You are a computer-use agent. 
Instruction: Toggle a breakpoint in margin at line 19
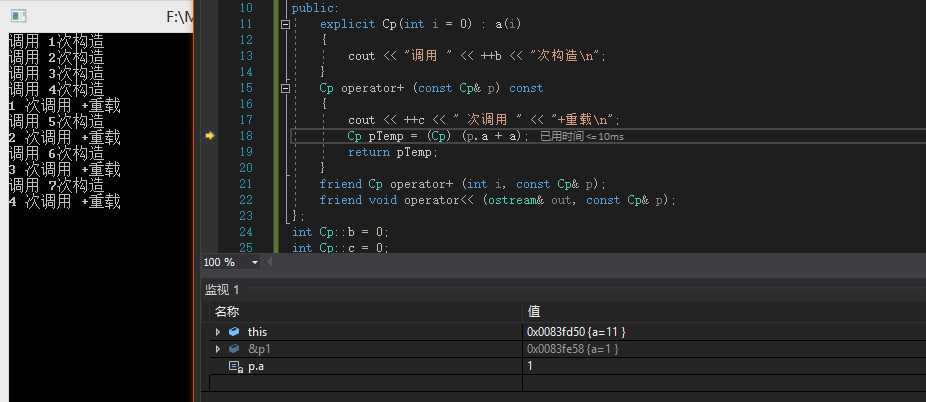click(210, 152)
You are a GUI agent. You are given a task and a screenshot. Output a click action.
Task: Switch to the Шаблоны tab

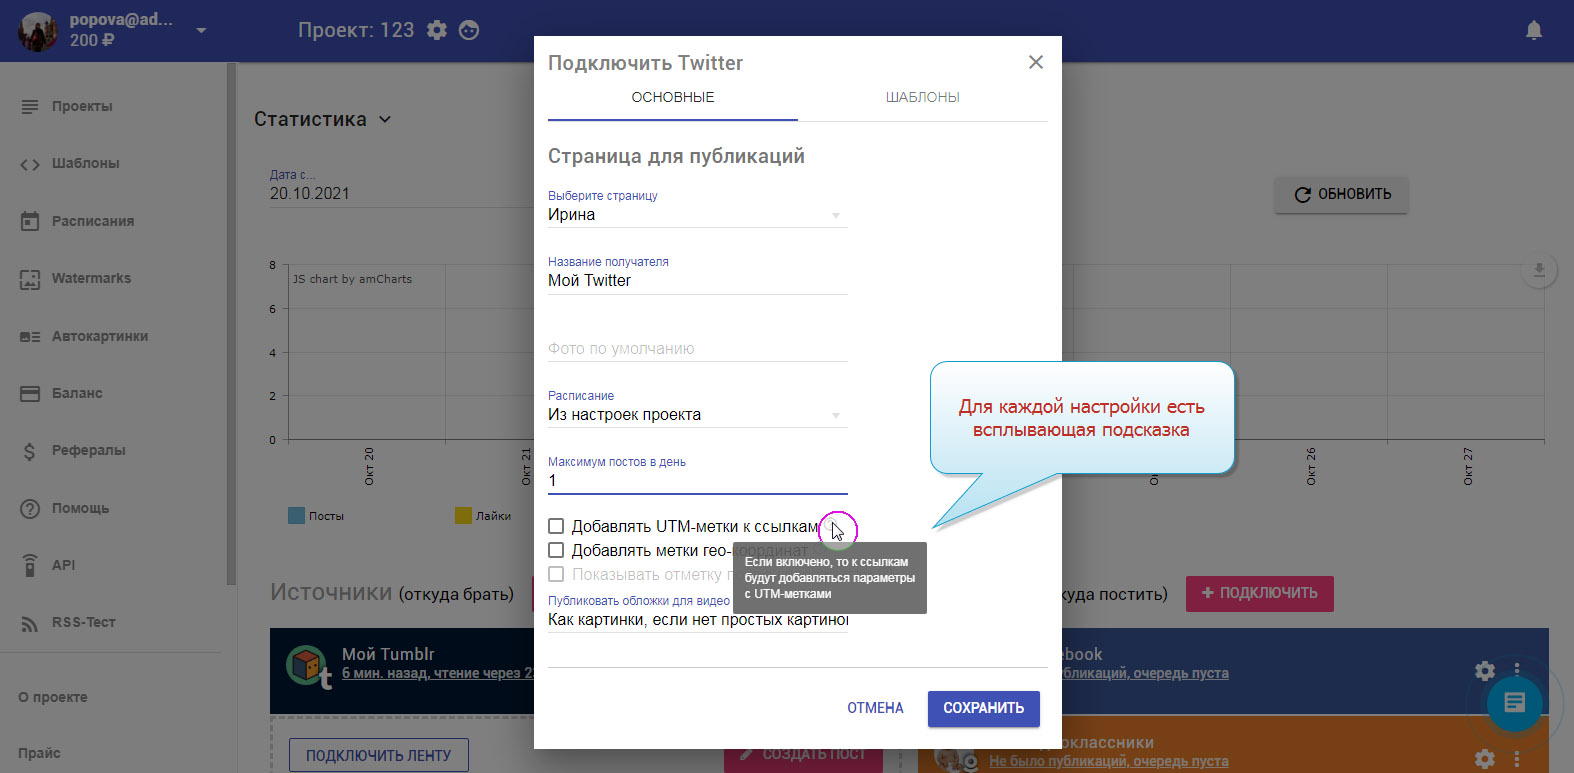coord(922,97)
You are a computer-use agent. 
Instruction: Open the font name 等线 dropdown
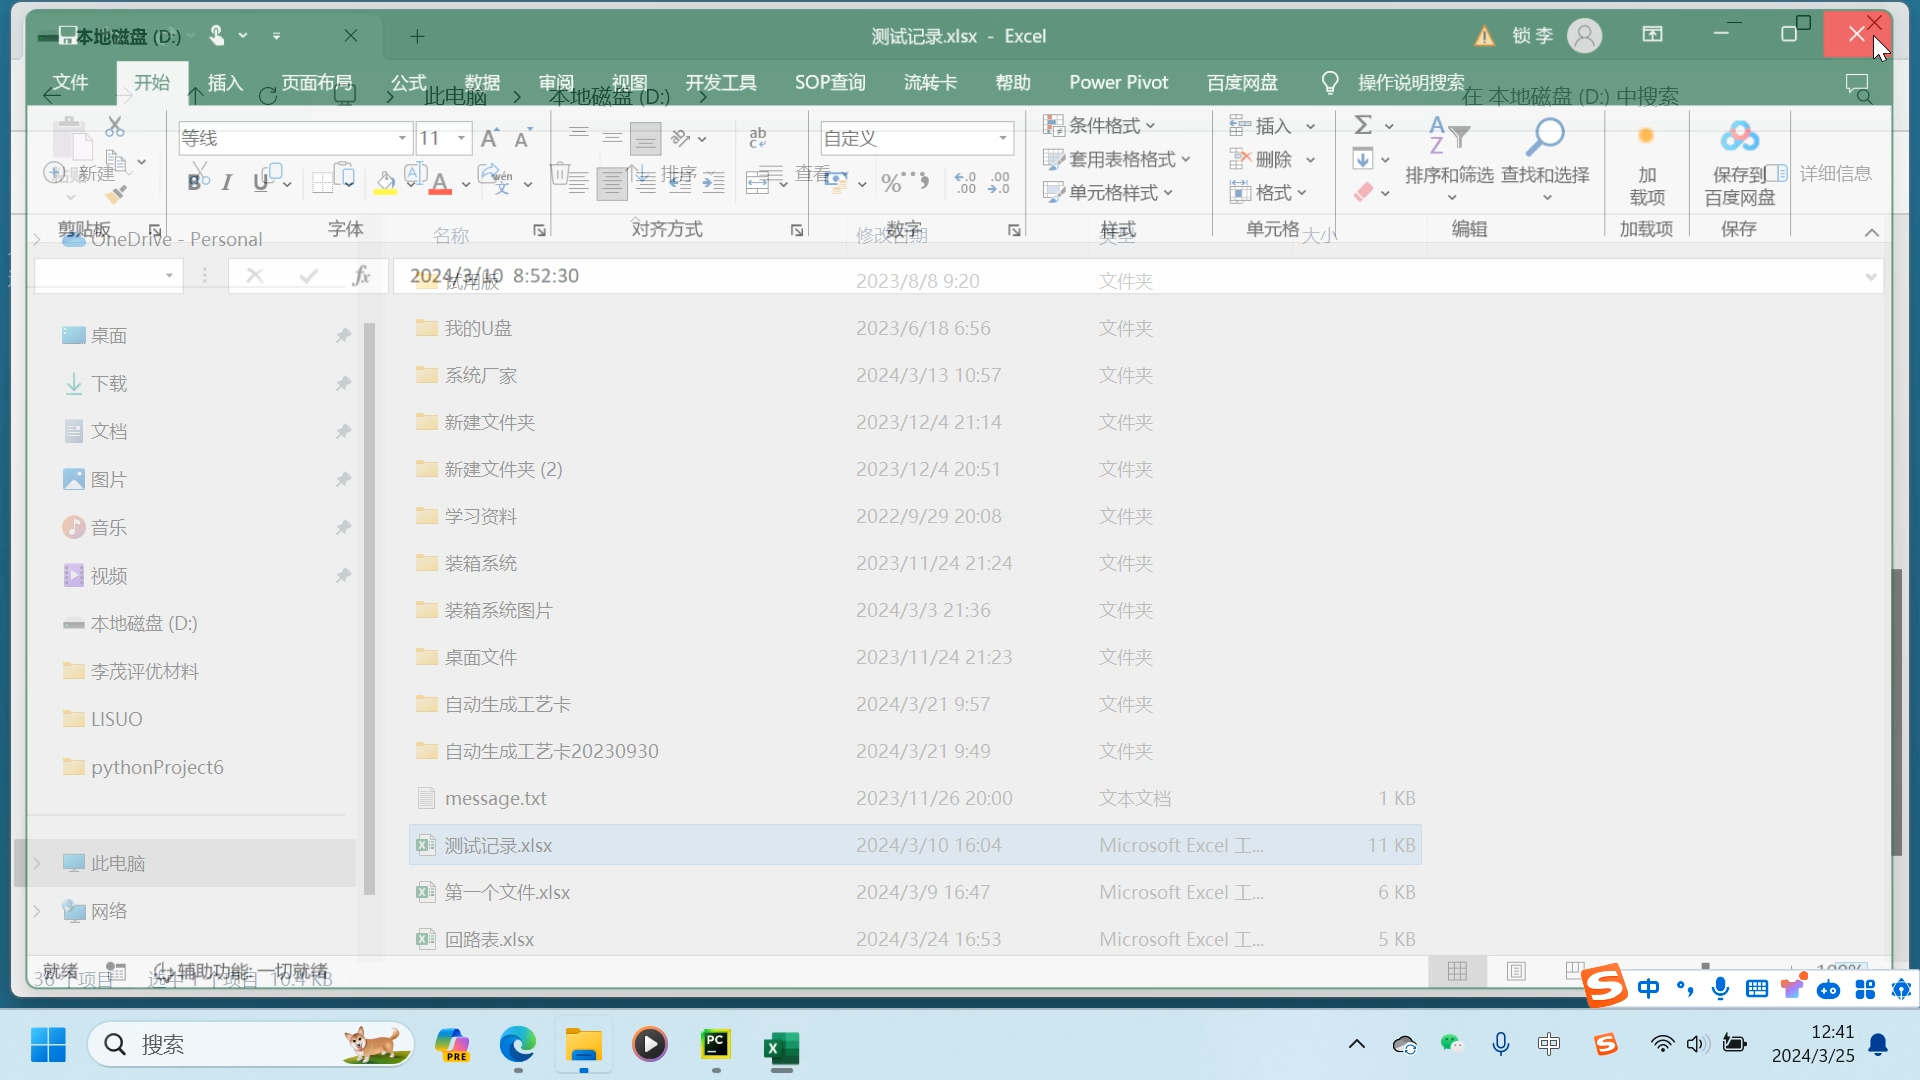coord(402,138)
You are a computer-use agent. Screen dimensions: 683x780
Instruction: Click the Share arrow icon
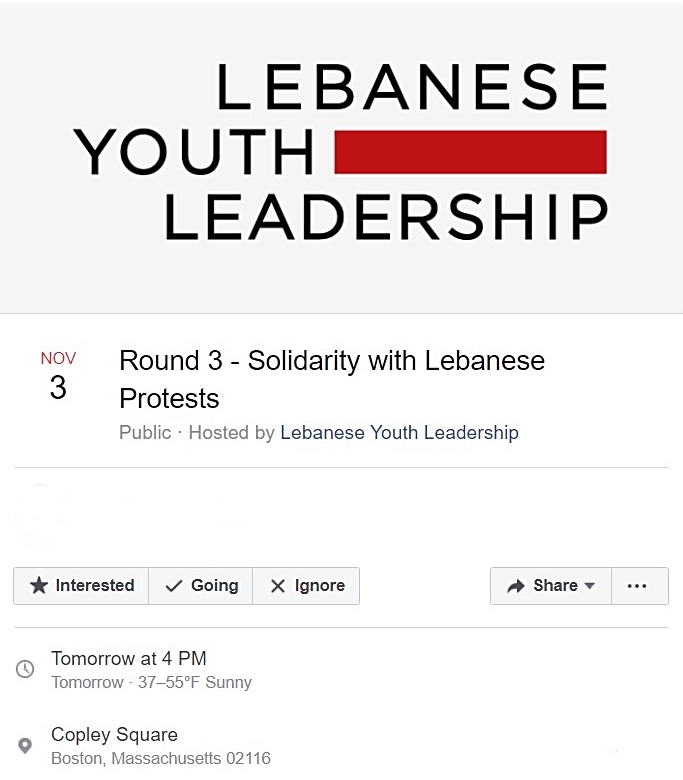[x=516, y=586]
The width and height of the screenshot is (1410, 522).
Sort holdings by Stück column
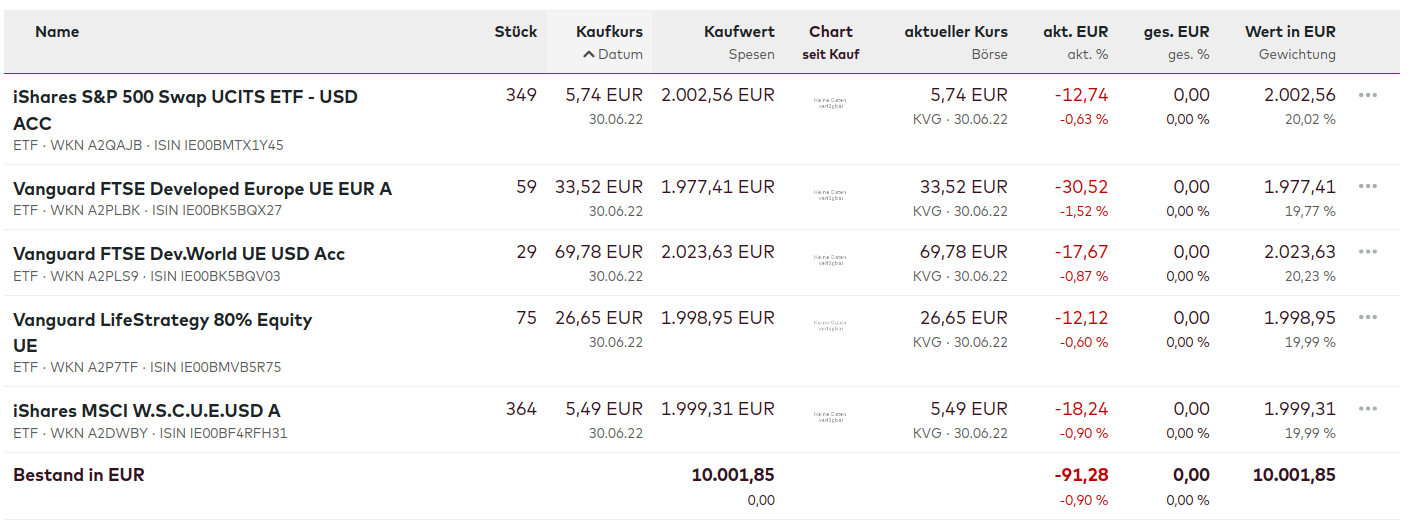pos(515,32)
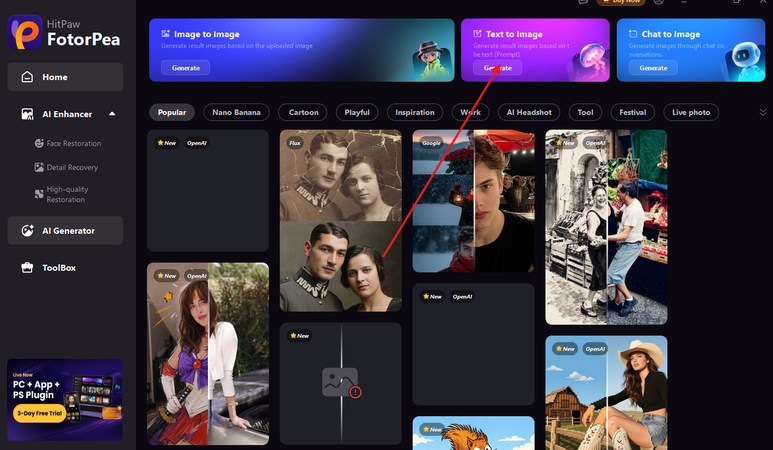Click the account profile icon at top
Screen dimensions: 773x450
pyautogui.click(x=659, y=2)
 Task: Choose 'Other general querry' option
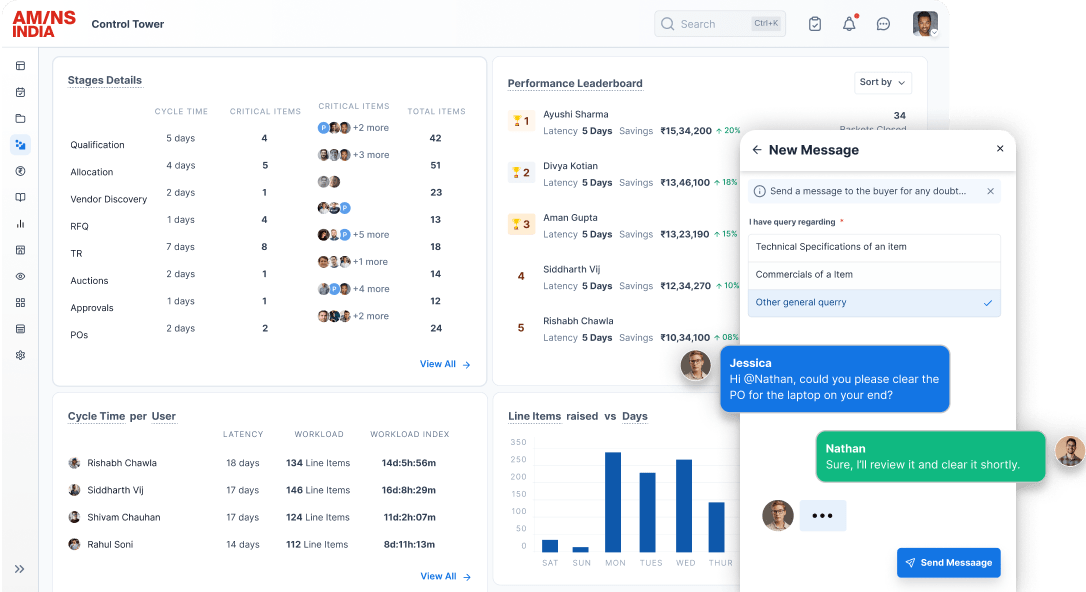click(x=873, y=303)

◆ ◆ ◆ ◆

• _TASK DESCRIPTION_
Rewrite all of the material above with every instance of "computer-use agent" changed to "desktop agent" and everything else kept the same. Leave the pictures out of your answer.

• _SOLUTION FOR THIS TASK_
You are a desktop agent. 
Instruction: Toggle a breakpoint in margin at line 19
click(210, 152)
You are a GUI agent. You are given a task and a screenshot. Output a click action.
Task: Switch to the Шаблоны tab

coord(922,97)
You are a desktop agent. 
Instruction: Open the font name 等线 dropdown
coord(402,138)
You are a desktop agent. Screen dimensions: 683x780
Instruction: Click the Share arrow icon
[x=516, y=586]
The width and height of the screenshot is (1410, 522).
Sort holdings by Stück column
pos(515,32)
Click the account profile icon at top
Screen dimensions: 773x450
pyautogui.click(x=659, y=2)
 Task: Choose 'Other general querry' option
click(x=873, y=303)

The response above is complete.